UW News

May 4, 2006

Mary-Claire King twice honored for breast cancer research

Dr. Mary-Claire King, the American Cancer Society Research Professor of Medicine and Genome Sciences at the UW, has been named winner of the Dr. A. H. Heineken Prize for Medicine and the Weizmann Women & Science Award. Both awards honor King’s pioneering work in breast cancer research.

King was the first to prove the existence of the first hereditary breast cancer gene. She also studies human genetic diversity and evolution, and the application of genomics to human rights issues.

The Heineken Prize for Medicine has been awarded every other year since 1989. The award is one of six prizes for science, scholarship, and art that will be presented during a special session of the Royal Netherlands Academy of Arts and Sciences on Sept. 28 in Amsterdam.
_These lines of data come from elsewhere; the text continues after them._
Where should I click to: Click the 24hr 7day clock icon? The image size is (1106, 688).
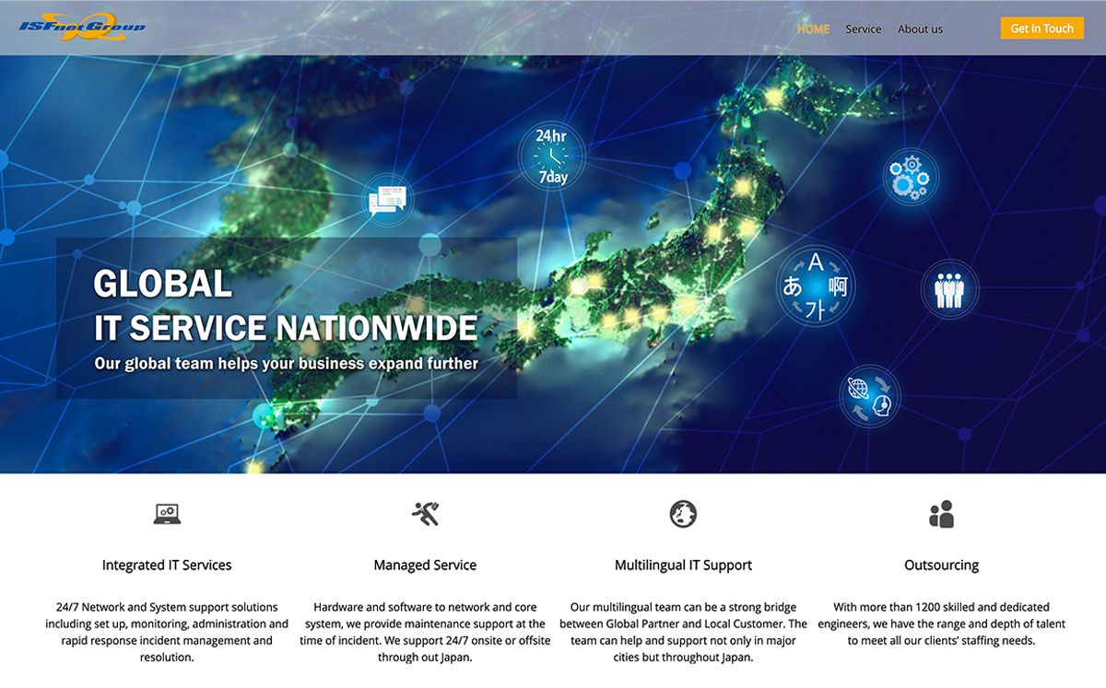pos(551,156)
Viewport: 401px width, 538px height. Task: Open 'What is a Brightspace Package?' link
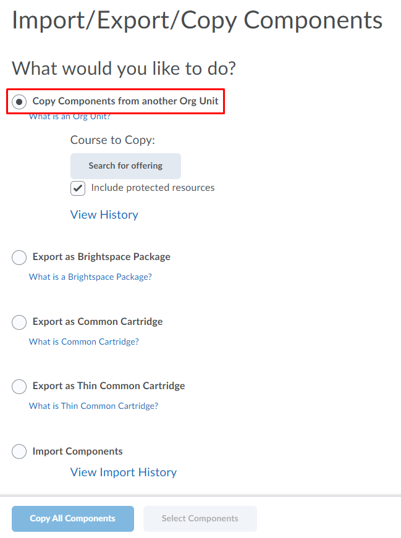tap(90, 277)
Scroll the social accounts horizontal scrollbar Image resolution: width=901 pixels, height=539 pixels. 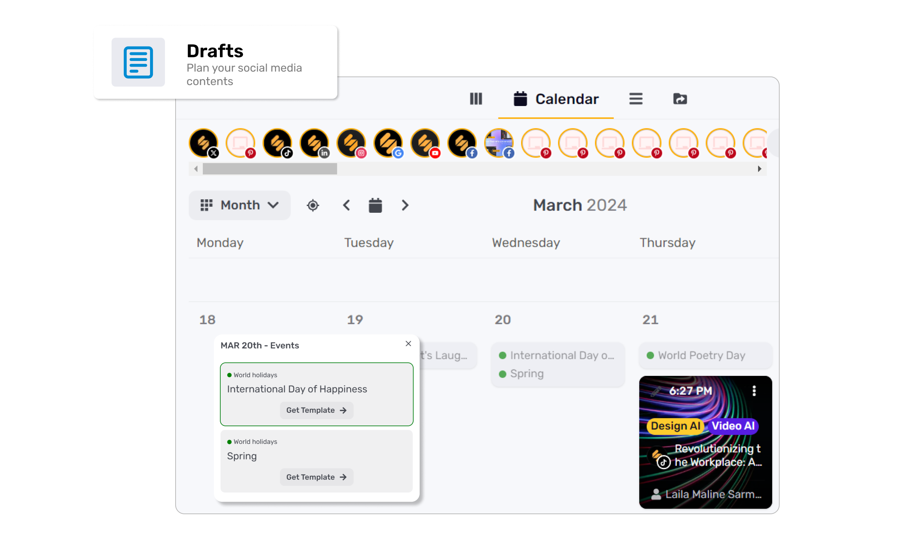(270, 168)
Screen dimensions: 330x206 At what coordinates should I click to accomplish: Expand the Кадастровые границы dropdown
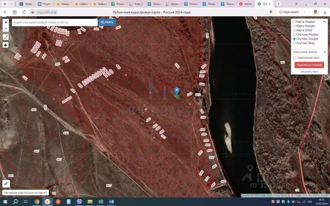click(x=309, y=52)
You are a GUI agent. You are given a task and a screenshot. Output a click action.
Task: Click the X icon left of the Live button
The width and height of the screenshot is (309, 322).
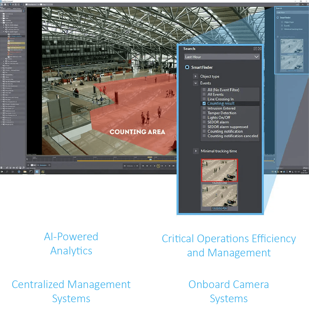pos(28,165)
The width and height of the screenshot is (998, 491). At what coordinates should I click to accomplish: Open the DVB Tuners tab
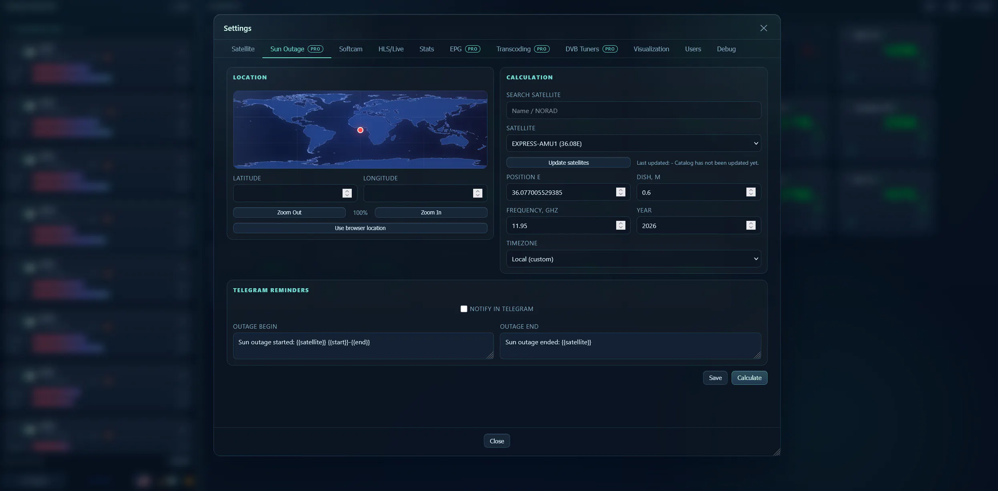pyautogui.click(x=591, y=49)
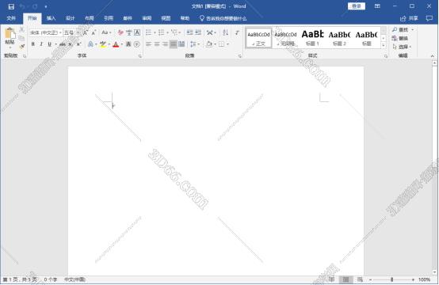Click the Format Painter brush icon
Image resolution: width=439 pixels, height=285 pixels.
[22, 47]
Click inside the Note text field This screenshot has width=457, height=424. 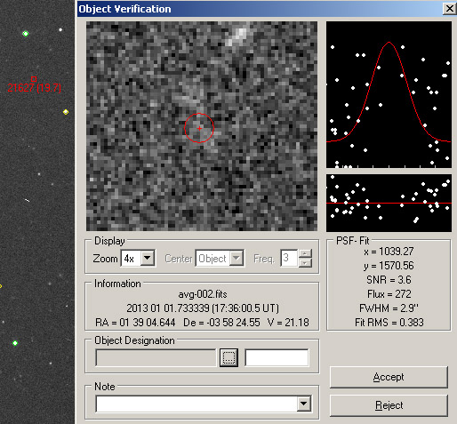coord(196,404)
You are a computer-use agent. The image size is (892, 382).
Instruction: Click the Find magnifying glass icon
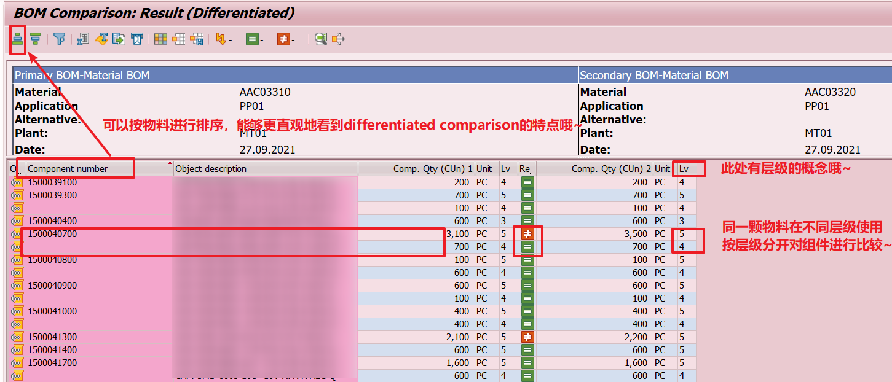pos(320,39)
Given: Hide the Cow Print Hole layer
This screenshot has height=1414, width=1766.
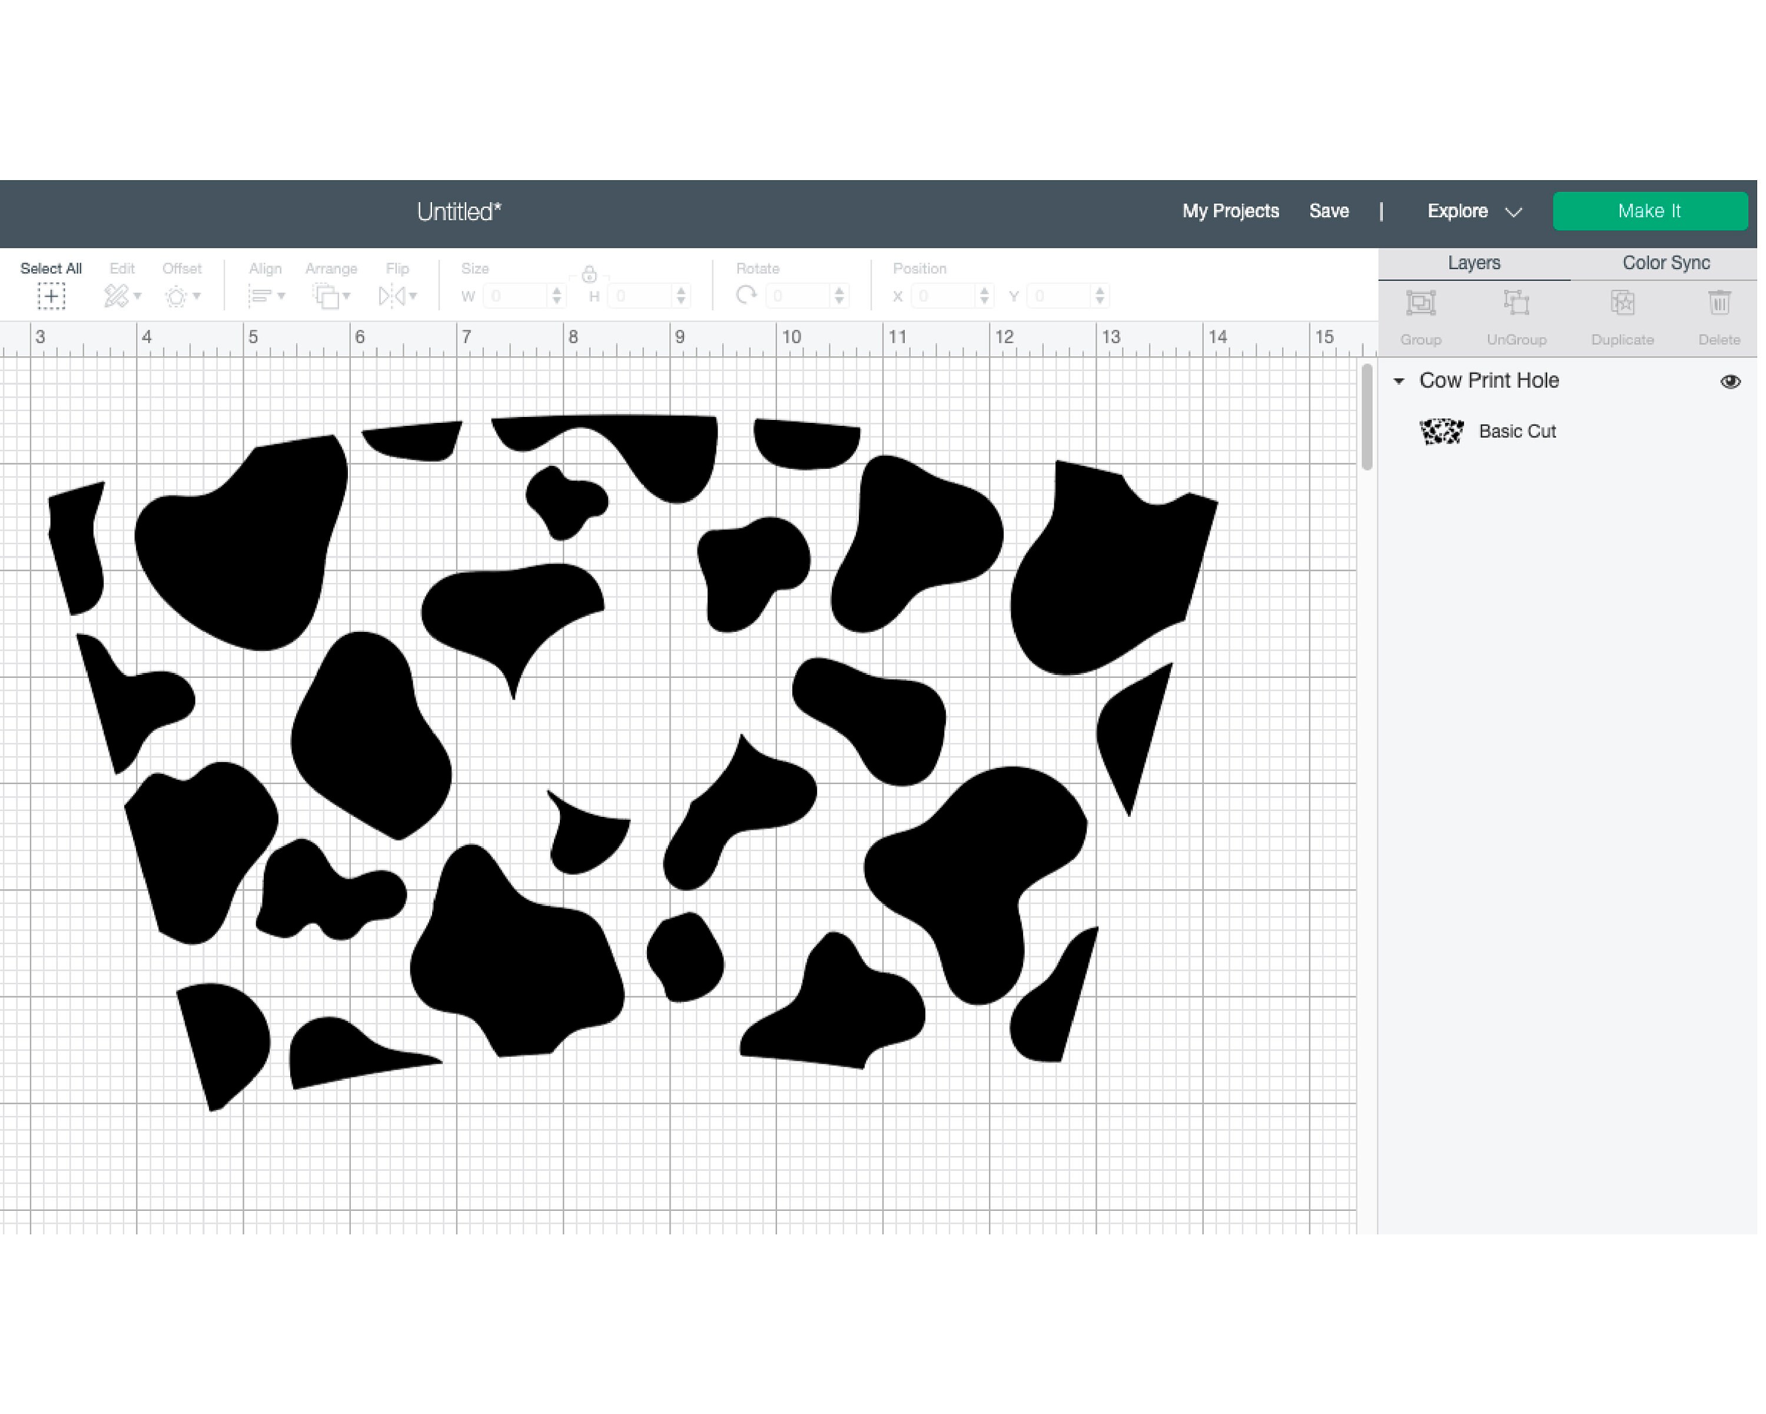Looking at the screenshot, I should 1730,381.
The 2006 Weizmann Women & Science Award, given by the Weizmann Institute of Science in Israel, will be presented on June 12 at Rockefeller University in New York. The institute conducts interdisciplinary scientific research in technology, medicine and health, energy, agriculture, and the environment.

King has been at the UW since 1996 and is a member of the American Association for Advancement for Science, the Institute of Medicine, the American Academy of Arts and Sciences, and the National Academy of Sciences.